Dataset items

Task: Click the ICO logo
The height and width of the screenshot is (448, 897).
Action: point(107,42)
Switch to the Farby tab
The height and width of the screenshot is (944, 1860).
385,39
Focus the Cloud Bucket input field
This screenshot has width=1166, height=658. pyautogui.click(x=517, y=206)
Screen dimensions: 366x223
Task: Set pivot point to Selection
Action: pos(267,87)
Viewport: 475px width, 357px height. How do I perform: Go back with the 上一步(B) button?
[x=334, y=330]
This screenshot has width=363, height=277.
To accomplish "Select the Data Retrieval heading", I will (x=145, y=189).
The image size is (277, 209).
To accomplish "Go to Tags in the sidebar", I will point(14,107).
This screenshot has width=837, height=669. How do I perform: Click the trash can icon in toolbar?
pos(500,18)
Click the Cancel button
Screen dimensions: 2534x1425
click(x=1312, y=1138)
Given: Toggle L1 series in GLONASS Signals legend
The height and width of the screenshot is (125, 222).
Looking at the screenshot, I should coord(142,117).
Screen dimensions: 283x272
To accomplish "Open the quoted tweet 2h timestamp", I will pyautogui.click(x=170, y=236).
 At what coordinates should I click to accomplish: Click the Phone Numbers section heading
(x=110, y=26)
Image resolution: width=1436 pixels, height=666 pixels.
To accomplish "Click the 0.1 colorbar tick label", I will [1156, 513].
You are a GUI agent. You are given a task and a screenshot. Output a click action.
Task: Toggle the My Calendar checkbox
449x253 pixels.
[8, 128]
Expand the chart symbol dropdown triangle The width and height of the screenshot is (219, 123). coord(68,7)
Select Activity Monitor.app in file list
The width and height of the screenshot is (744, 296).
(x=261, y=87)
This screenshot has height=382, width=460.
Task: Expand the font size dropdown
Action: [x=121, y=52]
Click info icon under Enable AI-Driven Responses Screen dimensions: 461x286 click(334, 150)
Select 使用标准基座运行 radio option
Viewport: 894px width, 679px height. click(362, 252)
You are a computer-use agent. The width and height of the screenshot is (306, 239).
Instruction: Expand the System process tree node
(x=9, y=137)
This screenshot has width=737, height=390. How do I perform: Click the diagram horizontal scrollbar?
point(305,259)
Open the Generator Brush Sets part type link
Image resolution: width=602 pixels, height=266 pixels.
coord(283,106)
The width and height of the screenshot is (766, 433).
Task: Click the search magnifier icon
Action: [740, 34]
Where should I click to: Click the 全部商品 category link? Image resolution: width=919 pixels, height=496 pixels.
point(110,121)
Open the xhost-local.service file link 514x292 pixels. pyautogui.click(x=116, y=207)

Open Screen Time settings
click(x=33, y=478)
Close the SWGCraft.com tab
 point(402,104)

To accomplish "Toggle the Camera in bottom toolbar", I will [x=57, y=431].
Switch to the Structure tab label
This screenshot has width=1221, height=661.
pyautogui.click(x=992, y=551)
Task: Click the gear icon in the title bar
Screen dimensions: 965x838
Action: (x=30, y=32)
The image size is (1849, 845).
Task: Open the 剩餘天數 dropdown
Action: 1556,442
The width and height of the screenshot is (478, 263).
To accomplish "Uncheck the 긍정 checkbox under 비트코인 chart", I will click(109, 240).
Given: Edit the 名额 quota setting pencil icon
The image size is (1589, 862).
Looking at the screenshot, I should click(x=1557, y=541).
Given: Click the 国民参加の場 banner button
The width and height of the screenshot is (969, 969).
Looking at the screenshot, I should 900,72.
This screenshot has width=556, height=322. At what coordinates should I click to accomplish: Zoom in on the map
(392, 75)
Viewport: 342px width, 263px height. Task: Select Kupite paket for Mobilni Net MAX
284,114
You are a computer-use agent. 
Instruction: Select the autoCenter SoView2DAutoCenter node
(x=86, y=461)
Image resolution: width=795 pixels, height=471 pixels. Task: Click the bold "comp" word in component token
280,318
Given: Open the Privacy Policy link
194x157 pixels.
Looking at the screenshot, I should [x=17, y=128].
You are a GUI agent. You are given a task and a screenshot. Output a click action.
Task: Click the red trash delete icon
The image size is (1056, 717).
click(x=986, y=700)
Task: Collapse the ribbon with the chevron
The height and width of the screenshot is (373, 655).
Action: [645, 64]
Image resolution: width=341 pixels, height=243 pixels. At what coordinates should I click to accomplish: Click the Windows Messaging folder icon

Problem details:
Repeat every line of the material exactly, from the line containing "Close the SWGCraft.com tab" down to the line containing "will click(109, 240).", with both of those lines included.

Worked answer:
Close the SWGCraft.com tab
 point(402,104)

To accomplish "Toggle the Camera in bottom toolbar", I will [x=57, y=431].
Switch to the Structure tab label
This screenshot has width=1221, height=661.
pyautogui.click(x=992, y=551)
Task: Click the gear icon in the title bar
Screen dimensions: 965x838
Action: (x=30, y=32)
The image size is (1849, 845).
Task: Open the 剩餘天數 dropdown
Action: 1556,442
The width and height of the screenshot is (478, 263).
To accomplish "Uncheck the 긍정 checkbox under 비트코인 chart", I will click(109, 240).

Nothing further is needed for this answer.